Each partition has around 500,000 records. Each "key" in dictionary is around 200 bytes and "Value" is around 600 bytes. When I call this "read" directly from a browser [calling the REST API which in turn calls the stateful service], it takes 200 milliseconds. If I run this via a load test with, let's say, 16 parallel threads hitting the same partition and same record, it takes around 600 milliseconds on average per call. If I increase the load test parallel thread count to 24 or 30, it takes around 1 second for each call. My question is, can a Service Fabric Reliable Dictionary handle parallel "read" operations, just like SQL Server can handle parallel concurrent reads, without affecting throughput?


Solution

  • If you check the Remarks about Reliable Dictionary CreateEnumerableAsync Method, you can see that it was designed to work concurrently, so concurrency is not an issue.

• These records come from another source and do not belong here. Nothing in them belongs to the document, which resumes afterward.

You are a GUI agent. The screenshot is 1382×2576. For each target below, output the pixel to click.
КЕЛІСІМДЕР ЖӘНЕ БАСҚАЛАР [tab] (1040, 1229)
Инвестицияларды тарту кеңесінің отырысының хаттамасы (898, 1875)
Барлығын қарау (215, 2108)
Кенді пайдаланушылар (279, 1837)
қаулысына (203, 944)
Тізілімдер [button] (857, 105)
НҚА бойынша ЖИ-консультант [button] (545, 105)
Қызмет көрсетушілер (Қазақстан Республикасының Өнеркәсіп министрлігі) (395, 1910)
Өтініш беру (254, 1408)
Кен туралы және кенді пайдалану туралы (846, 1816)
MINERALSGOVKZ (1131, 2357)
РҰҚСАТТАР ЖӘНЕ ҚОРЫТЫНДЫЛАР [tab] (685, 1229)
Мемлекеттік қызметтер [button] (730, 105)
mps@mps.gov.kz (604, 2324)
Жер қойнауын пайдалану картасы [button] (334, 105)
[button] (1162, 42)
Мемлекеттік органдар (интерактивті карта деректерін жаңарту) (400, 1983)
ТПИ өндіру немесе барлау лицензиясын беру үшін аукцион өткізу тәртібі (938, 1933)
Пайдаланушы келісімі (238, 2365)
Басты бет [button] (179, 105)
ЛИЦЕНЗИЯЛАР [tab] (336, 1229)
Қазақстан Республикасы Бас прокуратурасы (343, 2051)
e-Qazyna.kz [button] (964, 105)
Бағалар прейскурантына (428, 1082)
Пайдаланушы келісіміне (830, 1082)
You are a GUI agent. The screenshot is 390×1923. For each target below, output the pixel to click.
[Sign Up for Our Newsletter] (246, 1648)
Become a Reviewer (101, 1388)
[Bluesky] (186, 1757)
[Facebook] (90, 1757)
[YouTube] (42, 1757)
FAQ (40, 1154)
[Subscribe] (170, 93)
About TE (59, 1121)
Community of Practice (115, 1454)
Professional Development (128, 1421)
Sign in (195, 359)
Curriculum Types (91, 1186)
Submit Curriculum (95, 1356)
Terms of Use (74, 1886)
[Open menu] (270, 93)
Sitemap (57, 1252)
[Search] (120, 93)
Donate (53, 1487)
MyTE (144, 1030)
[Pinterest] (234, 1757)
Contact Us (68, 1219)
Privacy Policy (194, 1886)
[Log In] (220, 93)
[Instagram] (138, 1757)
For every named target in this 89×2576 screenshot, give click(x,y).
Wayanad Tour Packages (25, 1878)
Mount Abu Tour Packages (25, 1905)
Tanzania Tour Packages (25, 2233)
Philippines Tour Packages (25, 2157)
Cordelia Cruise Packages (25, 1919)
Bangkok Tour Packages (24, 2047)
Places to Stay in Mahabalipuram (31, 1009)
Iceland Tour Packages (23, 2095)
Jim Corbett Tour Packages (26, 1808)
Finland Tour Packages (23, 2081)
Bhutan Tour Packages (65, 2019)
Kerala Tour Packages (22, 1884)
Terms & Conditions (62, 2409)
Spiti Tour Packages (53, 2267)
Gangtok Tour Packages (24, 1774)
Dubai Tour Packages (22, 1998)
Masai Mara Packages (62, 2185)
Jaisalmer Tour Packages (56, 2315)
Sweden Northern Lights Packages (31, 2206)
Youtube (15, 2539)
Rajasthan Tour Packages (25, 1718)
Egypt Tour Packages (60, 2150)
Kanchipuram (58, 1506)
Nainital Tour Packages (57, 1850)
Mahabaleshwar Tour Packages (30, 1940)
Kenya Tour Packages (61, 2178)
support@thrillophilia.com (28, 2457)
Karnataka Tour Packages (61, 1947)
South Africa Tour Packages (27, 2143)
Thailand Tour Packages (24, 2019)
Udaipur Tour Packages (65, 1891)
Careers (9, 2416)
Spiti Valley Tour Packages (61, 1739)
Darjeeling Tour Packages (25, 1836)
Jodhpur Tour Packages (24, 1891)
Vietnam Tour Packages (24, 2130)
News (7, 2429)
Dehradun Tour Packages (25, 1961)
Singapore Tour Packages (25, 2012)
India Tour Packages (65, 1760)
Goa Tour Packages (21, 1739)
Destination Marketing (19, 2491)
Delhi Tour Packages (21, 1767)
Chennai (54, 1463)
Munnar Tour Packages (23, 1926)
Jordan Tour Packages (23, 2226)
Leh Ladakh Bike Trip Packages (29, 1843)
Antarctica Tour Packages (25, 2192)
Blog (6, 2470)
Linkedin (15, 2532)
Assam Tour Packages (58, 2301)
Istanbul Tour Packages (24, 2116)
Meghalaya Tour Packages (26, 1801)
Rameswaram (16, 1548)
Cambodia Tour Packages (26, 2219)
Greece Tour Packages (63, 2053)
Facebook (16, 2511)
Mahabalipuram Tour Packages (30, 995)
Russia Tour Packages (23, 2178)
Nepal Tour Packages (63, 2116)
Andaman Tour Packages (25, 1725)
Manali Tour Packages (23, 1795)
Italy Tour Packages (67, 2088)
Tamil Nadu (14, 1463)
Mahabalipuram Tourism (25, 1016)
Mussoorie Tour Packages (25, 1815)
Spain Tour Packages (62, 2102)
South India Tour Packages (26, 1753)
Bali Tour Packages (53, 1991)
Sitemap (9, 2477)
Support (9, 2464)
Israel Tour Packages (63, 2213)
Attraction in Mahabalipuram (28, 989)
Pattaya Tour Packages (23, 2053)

    The returned enumerator is safe to use concurrently with reads and writes to the Reliable Dictionary. It represents a snapshot consistent view

    The problem is that concurrently does not mean fast

    When you make your query this way, it will:

    1. have to take the snapshot of the collection before it start processing it, otherwise you wouldn't be able to write to it while processing.
    2. you have to navigate through all the values in the collection to find the item you are looking for and take note of these values before you return anything.
    3. Load the data from the disk if not in memory yet, only the Keys is kept in the memory, the values are kept in the disk when not required and might get paged for memory release.
    4. The following queries will probably(i am not sure, but I assume) not reuse the previous one, your collection might have changed since last query.

    When you have a huge number of queries running this ways, many factors will take in place:

    • Disk: loading the data to memory,
    • CPU: Comparing the values and scheduling threads
    • Memory: storing the snapshot to be processed

    The best way to work with Reliable Dictionary is retrieving these values by Keys, because it knows exactly where the data for a specific key is stored, and does not add this extra overhead to find it.

    If you really want to use it this way, I would recommend you design it like an Index Table where you store the data indexed by id in one Dictionary, and another dictionary with the key being the searched value, and value being the key to the main dicitonary. This would be much faster.